▶ _Required work_
For the entries below, the expected answer is the line with "Magazine (130, 130)", the line with "العجلوني: جامعة البلقاء", and every line between them, exactly as written, and nothing more.

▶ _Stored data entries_
..............................

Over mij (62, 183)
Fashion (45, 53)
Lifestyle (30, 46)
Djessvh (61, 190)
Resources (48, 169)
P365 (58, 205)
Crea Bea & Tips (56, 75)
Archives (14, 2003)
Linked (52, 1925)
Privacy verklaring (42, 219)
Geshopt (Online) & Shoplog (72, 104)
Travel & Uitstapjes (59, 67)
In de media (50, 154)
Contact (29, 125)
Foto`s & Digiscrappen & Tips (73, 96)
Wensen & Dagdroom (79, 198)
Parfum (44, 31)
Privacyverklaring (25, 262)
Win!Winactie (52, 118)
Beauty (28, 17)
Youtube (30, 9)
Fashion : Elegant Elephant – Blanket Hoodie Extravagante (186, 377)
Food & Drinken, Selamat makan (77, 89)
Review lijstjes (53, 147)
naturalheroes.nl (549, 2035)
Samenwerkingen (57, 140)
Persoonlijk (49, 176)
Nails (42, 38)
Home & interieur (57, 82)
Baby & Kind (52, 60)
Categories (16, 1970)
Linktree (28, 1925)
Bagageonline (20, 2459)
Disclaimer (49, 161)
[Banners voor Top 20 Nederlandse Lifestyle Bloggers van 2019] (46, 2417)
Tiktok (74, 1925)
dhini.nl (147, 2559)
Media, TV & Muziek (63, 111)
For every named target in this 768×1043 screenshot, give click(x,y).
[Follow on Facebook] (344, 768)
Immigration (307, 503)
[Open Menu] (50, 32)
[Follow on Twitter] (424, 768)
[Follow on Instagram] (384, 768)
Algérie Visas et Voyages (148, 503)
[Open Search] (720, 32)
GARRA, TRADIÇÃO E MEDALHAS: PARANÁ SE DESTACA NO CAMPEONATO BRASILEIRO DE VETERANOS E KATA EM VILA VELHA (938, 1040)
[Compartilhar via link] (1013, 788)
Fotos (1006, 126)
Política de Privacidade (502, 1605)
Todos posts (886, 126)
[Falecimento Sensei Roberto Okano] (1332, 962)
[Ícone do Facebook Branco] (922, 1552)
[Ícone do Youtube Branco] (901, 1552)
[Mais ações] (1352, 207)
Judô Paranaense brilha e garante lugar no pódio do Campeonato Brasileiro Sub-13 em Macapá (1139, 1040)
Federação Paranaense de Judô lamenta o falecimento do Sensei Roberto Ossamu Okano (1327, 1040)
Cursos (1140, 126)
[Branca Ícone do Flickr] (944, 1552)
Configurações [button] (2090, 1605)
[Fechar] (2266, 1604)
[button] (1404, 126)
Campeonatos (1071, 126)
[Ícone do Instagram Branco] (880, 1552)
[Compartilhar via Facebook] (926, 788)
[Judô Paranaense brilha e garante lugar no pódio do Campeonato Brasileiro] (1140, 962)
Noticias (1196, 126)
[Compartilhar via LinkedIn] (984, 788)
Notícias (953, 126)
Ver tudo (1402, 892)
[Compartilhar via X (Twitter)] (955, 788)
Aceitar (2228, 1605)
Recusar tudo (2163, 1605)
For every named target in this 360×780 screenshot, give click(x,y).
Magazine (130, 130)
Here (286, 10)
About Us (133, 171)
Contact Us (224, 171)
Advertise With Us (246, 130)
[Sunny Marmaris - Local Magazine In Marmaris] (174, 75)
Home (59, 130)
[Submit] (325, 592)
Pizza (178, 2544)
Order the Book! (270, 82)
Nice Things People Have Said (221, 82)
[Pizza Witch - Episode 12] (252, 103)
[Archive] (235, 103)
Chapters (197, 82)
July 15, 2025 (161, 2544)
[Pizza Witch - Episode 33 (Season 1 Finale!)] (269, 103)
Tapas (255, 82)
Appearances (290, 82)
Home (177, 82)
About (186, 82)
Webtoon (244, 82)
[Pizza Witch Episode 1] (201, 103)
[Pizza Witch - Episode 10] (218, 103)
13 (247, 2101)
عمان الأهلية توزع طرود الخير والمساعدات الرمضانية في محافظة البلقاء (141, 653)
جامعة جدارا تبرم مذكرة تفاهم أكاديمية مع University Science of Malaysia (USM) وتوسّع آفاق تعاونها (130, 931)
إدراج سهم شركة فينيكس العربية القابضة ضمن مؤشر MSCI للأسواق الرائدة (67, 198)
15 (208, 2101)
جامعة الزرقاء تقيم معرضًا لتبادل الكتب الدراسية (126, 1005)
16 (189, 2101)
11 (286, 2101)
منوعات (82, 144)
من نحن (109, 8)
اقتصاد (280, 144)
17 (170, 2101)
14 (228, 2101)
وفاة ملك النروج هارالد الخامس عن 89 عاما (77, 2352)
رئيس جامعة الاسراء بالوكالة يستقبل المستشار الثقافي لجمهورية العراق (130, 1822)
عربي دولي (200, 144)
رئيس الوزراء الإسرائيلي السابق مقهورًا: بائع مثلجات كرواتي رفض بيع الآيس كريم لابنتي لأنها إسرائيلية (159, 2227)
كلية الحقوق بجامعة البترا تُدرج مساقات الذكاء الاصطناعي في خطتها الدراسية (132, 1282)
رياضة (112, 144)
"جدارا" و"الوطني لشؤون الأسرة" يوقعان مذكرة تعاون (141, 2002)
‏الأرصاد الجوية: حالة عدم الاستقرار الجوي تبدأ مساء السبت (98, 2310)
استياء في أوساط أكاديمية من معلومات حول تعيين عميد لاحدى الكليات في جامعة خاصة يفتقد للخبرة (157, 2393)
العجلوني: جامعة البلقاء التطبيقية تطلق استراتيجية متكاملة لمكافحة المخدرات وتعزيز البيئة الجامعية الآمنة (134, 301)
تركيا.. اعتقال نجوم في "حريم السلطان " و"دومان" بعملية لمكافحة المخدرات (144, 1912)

..............................

▶ _Solution to the exercise_
Magazine (130, 130)
Here (286, 10)
About Us (133, 171)
Contact Us (224, 171)
Advertise With Us (246, 130)
[Sunny Marmaris - Local Magazine In Marmaris] (174, 75)
Home (59, 130)
[Submit] (325, 592)
Pizza (178, 2544)
Order the Book! (270, 82)
Nice Things People Have Said (221, 82)
[Pizza Witch - Episode 12] (252, 103)
[Archive] (235, 103)
Chapters (197, 82)
July 15, 2025 (161, 2544)
[Pizza Witch - Episode 33 (Season 1 Finale!)] (269, 103)
Tapas (255, 82)
Appearances (290, 82)
Home (177, 82)
About (186, 82)
Webtoon (244, 82)
[Pizza Witch Episode 1] (201, 103)
[Pizza Witch - Episode 10] (218, 103)
13 (247, 2101)
عمان الأهلية توزع طرود الخير والمساعدات الرمضانية في محافظة البلقاء (141, 653)
جامعة جدارا تبرم مذكرة تفاهم أكاديمية مع University Science of Malaysia (USM) وتوسّع آفاق تعاونها (130, 931)
إدراج سهم شركة فينيكس العربية القابضة ضمن مؤشر MSCI للأسواق الرائدة (67, 198)
15 (208, 2101)
جامعة الزرقاء تقيم معرضًا لتبادل الكتب الدراسية (126, 1005)
16 (189, 2101)
11 (286, 2101)
منوعات (82, 144)
من نحن (109, 8)
اقتصاد (280, 144)
17 (170, 2101)
14 (228, 2101)
وفاة ملك النروج هارالد الخامس عن 89 عاما (77, 2352)
رئيس جامعة الاسراء بالوكالة يستقبل المستشار الثقافي لجمهورية العراق (130, 1822)
عربي دولي (200, 144)
رئيس الوزراء الإسرائيلي السابق مقهورًا: بائع مثلجات كرواتي رفض بيع الآيس كريم لابنتي لأنها إسرائيلية (159, 2227)
كلية الحقوق بجامعة البترا تُدرج مساقات الذكاء الاصطناعي في خطتها الدراسية (132, 1282)
رياضة (112, 144)
"جدارا" و"الوطني لشؤون الأسرة" يوقعان مذكرة تعاون (141, 2002)
‏الأرصاد الجوية: حالة عدم الاستقرار الجوي تبدأ مساء السبت (98, 2310)
استياء في أوساط أكاديمية من معلومات حول تعيين عميد لاحدى الكليات في جامعة خاصة يفتقد للخبرة (157, 2393)
العجلوني: جامعة البلقاء التطبيقية تطلق استراتيجية متكاملة لمكافحة المخدرات وتعزيز البيئة الجامعية الآمنة (134, 301)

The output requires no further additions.